## Data supplied
Begin
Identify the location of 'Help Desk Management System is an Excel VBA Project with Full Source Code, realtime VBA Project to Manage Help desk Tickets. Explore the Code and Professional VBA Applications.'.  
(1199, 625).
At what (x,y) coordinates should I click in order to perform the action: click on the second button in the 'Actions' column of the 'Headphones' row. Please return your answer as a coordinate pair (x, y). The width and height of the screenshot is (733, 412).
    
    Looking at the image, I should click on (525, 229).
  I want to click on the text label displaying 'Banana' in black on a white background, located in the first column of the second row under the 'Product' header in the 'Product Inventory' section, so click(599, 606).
End
## Your task
Change every occurrence of "Headphones" to "Earbuds" in the rows above, leaving everything else unchanged.

## Solution
Identify the location of 'Help Desk Management System is an Excel VBA Project with Full Source Code, realtime VBA Project to Manage Help desk Tickets. Explore the Code and Professional VBA Applications.'.  
(1199, 625).
At what (x,y) coordinates should I click in order to perform the action: click on the second button in the 'Actions' column of the 'Earbuds' row. Please return your answer as a coordinate pair (x, y). The width and height of the screenshot is (733, 412).
    
    Looking at the image, I should click on (525, 229).
  I want to click on the text label displaying 'Banana' in black on a white background, located in the first column of the second row under the 'Product' header in the 'Product Inventory' section, so click(599, 606).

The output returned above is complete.